Divorce and Parenting: The Pre-Adolescent to Adolescent Child
December 28, 2009
As children age our techniques of parenting must change with them. Let’s add in a divorce, and the challenges of co-parenting. It’s enough to use up all the resources in our parenting toolbox!
Have you found that your parenting skills seem to be failing you? Has your child changed? Does the divorce add a confusing element that makes you soft when you used to be firm?
This young, respectful, well behaved pre-adolescent has changed over night! Now combative, hitting, arguing and you are at your wits end! As our children transition from pre-adolescents to adolescents of their life, parents are often concerned with disciplining their adolescent. Children become more challenging as they grow up, they tend to become uncontrollable. A parent’s first response is to attempt to control the child.
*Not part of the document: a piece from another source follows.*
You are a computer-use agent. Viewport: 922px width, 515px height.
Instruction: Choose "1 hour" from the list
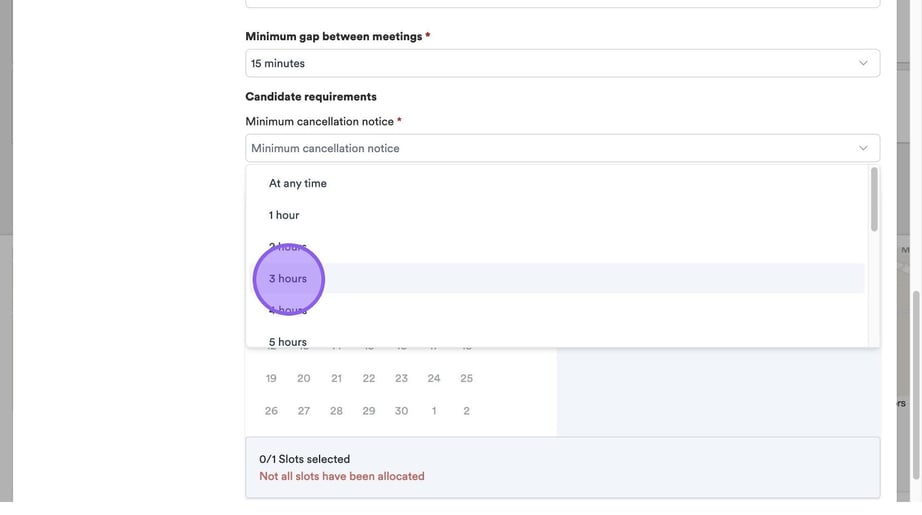pos(284,215)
When dealing with children who are moving through those preadolescent and adolescent years, our tendency is often to fluctuate between too little and too much control. We speak to them as they were our friends at times, and at other times we talk as if we have control over them (and we don’t). We make the same mistake with younger children, but often we get by with it for years.
It’s Okay To Treat Them As If They are On an Adult Level?
No, it’s not.
I hope that doesn’t sound ambiguous, as this point is critical. Yes, your bright, capable teen can discuss topics with very adult language, but it doesn’t mean their judgment is at your level.
More importantly, it is critical that decision making remain with you, and is not something you leave open for dialogue. If you do so, then most teens will end up calling the shots. And that won’t end up pretty…
It doesn’t mean you are a dictator. It does mean you ask for input perhaps, but you do not ask for their opinion on your choice. You make the decision.
And you keep adult level conversations in the adult world. In divorce situations, this is particularly problematic as many parents seek comfort in the discussions they have with their adolescents about the divorce.
Not good. Seriously…not good.
Children cannot be brought into adult level dialogue about the divorce, or it will ultimately harm them. Of course, they will often want to join you there, but it doesn’t mean that it’s good for them.
Do We Control Our Children?
When things start to move out of control, what do we do? We tend to start making demands and talking to our children as if our words should control their actions.
It usually doesn’t work. Why? Because the bottom line is that we don’t control our children. The more that we end up falling into the trap of trying to control them, when we don’t have control, the more we end up in futile battles and constant struggles.
Let’s review what it sounds like when you’re really trying to control your kids, and it’s not working. It could sound like any of these comments:
- “Cut that out.”
- “Put that away.”
- “Put that down.”
- “Stop hitting your brother.”
- “You’re going to eat everything on your plate.”
- “Clean up your room.”
- “Do your homework.”
- “Get off the phone.”
You notice the theme. You’re responding and talking to your kids as if you did have control.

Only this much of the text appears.